Episode 14 - How to Strengthen Hips for Running: Dynamic Drills for Better Performance
Nov 19, 2024
In this episode Alison dives into the critical role of hip strength in running, challenging the common belief that tight hips need more stretching rather than strengthening. She explains how efficient biomechanics, particularly during the stance phase of running, are essential for minimizing energy loss and preventing pain or injury. By focusing on the phases of loading, stabilizing, and propelling, she demonstrates how targeted strength training and dynamic drills can improve running economy and stride efficiency. Traditional exercises like clamshells and band walks are critiqued for their limitations, with an emphasis on drills that develop dynamic hip strength and center-of-gravity organization. The episode also introduces her upcoming new program, Strong and Stable, designed to help runners build strong, stable hips for a more powerful and efficient stride, with special discounts available through her newsletter.
Key Takeaways:
- Hip Tightness vs. Strength: Feelings of hip tightness often indicate a need for strengthening rather than stretching, with hip strength playing a key role in improving running economy, preventing injuries, and reducing discomfort.
- Phases of the Stance Phase: The stance phase of running includes three key components—loading, stabilizing, and propelling—that must work together efficiently to optimize energy use and minimize compensations.
- Critique of Traditional Exercises: Common hip exercises like clamshells and lateral band walks are insufficient for addressing running-specific needs because they are missing loading through length that happens in midstance of gait.
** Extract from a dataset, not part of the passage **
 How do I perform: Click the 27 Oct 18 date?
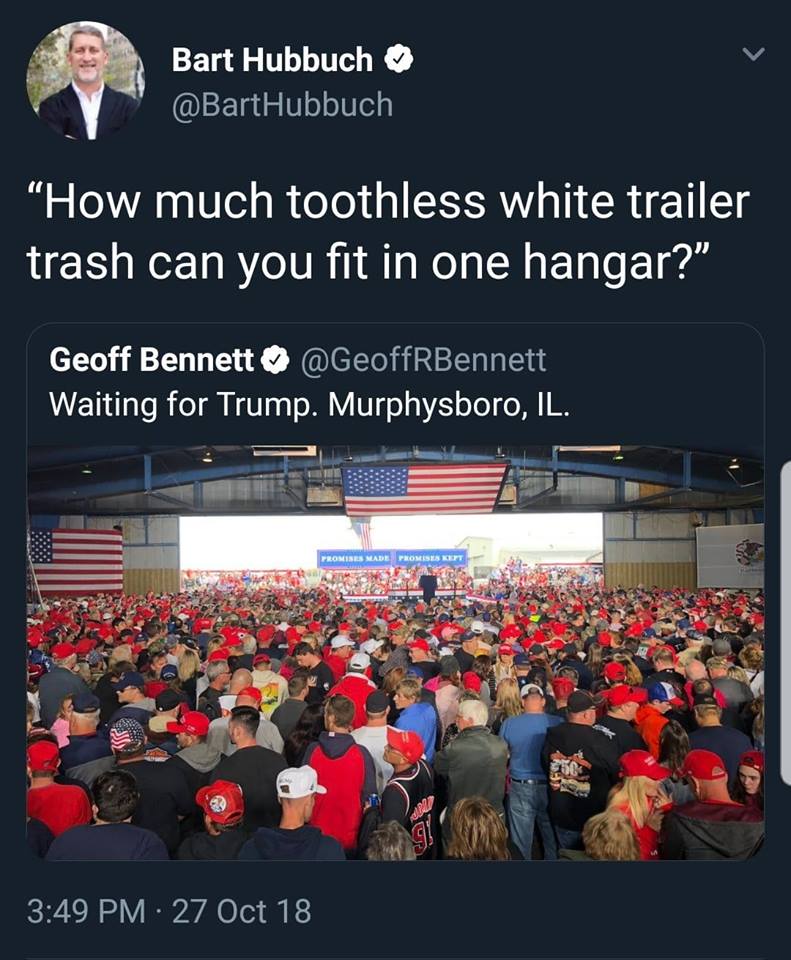coord(242,911)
Instead, the focus should be on dynamic drills that first come from a place of length in the glute and back of the pelvic floor.
- Efficient Biomechanics for Energy Conservation: Running efficiency depends on minimizing energy loss through effective use of ground reaction forces, proper mid-stance loading, and seamless transitions to propulsion.
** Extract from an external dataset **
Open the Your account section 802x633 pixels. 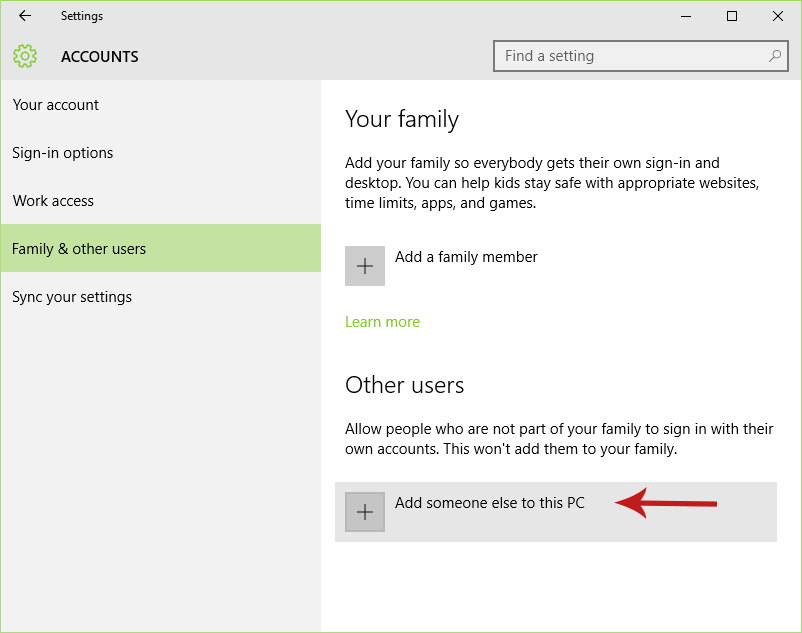tap(56, 105)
- New Program Launch: Strong and Stable, designed to help runners strengthen their hips and improve their stride efficiency, with a special Black Friday pre-sale for early sign-ups via her newsletter.
Time Stamps:
[00:00] - Introduction and Basic Biomechanics
[04:50] - Limitations of Traditional Hip Strengthening
[7:00] - Key Elements of Running Centered Hip Strengthening
[11:07] - Advanced Drills and Practical Application
[16:40] - New Program Launch & Closing Thoughts
Resources Mentioned:
Here the links to each exercise mentioned in the episode:
Here’s the link to join my weekly newsletter to make sure you don’t miss the Black Friday Presale of my new hip strengthening course for runners - Strong and Stable.
Quotes:
“One thing that I wish more runners understood is that this feeling of tightness in the hips usually does not mean that you need to stretch. It usually means that you need to strengthen.”
“When it comes to running economy and basic biomechanics, I see the goal as minimizing energy lost with each step. Energy lost is energy that we can’t use to move forward and usually means that forces are poorly distributed across your joints.”
“The power in these drills is to break down the skills needed and practice them outside of your running to give your body more ability to use that skill while you are running.”